• TASKS
(a) In the DataSelf ETL glossary, rewrite the passage starting at "The date the" and ending at "Currency, Temporal Currency.", changing "refresh date" to "load date".
(b) Answer these questions from the DataSelf ETL glossary:
(i) In DataSelf's ETL, what defines calculated data?
(ii) Which term emphasizes the operating system environment?
(iii) In data warehouse terms, what else is the currency date?
(c) Continue the DataSelf ETL glossary from its last line.

• EXCERPT

DataSelf ETL Glossary

From DataSelf Knowledge Base
Jump to: navigation, search

{{#breadcrumb: Main}}

Glossary of terms used in DataSelf ETL's documentation.

Business System

See Source System.

Calculated Data

Data that is calculated or derived from other data. In DataSelf's ETL calculated data is defined by the Formula Wizard.
Also known as: Derived data, Calculated columns or fields, Computed columns or fields.
Related concepts: Business Rules.

Computer Platform

Also known as: Platform, Computer System, Server, Computer Server, Server Platform, Network Server.
A combination of computer hardware, operating system and other software that hosts application software such as DataSelf's BI solution. The term is often used when referring to what kind of computer system a certain software program will run on.

Usage: Computer platform is rarely used except to define the term. The use of platform emphasizes the operating system environment. The term server can be ambiguous because server can refer to a computer platform as defined here or to a class of software (such as Microsoft's SQL Server) which performs a type of service that is used by other software.

Related concepts: client / server architecture, cloud server, client software.

Currency Date

The date the data is considered effective or up-to-date. It is also know as the "as of" date or temporal currency. In data warehouse terms the currency date is also the extract or refresh date.
Related concepts: Data Currency, Temporal Currency.

Data Cleansing

The process of checking for data quality problems and attempting to resolve (or at least reduce) them. Removing errors and inconsistencies from data being imported into a data warehouse.

• RECORDS PROVIDED
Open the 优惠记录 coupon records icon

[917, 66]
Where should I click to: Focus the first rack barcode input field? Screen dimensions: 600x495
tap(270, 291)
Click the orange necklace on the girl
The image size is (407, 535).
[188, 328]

• OUTPUTS IN ORDER
(a)
The date the data is considered effective or up-to-date. It is also know as the "as of" date or temporal currency. In data warehouse terms the currency date is also the extract or load date.
Related concepts: Data Currency, Temporal Currency.

(b)
(i) The Formula Wizard.
(ii) Platform.
(iii) The extract or refresh date.

(c)
As one aspect of data transformation, data cleansing looks for data that is correct, unambiguous, consistent, and complete. Data cleansing can be applied to source databases and the data warehouse data via the data transformation step of the ETL process.
Related concepts: Data quality assurance.

Data Connection

The service provided by a Data Connector. The process and technology that connects the ETL to a data store and thus allows the ETL read and write data to and from databases, source data, data warehouses and other data stores such as Microsoft Excel workbooks (spreadsheets).

Data Connector

Software used to connect to data and thus creates a data connection. See data connection for more information. Examples of data connectors include ODBC and the data source types seen in the Import Table Wizard.
Data Connectors use the information (metadata) stored in a data to establish the connection to a data store.

Data Transformation

The transformation step of the ETL acronym. The general term for a set of operations that manipulate your source data and transform it into DataSelf's data warehouse. your data Some would say that transformation is the step where ETL can add the most value. Data cleansing is one aspect of data transformation.

Data Source

Loosely the term refers to a connection to source data. The phrase also refers specifically to the configuration information (a type of metadata) that specifies how a data connector shall to connect to data. This data or data store may be, but is not limited to, source data in a file, a source database, or a data warehouse.

  • Each data source is assigned a unique data source name name by it's creator.
  • Data sources and it's related concepts are tied together in the Import Table Wizard.
  • Data source is one of the most difficult terms to define in this glossary because it is easily confused with other terms especially source data. We attempt to dis-entangle the related terms below.
Metadata in a Data Source
The connection information stored in the metadata in a data source includes:
  • Location of the data store's file or database.
  • Type of data connector software required.
  • Data connector level security information (user name, password, etc)
  • For a SQL Server database the name of SQL Server instance which manages the database and any security information such as user name and password.
  • Database manager (DBMS) level security. SQL Server instances often require a user name and password.
  • Security information such as User name & password to the specific file or database.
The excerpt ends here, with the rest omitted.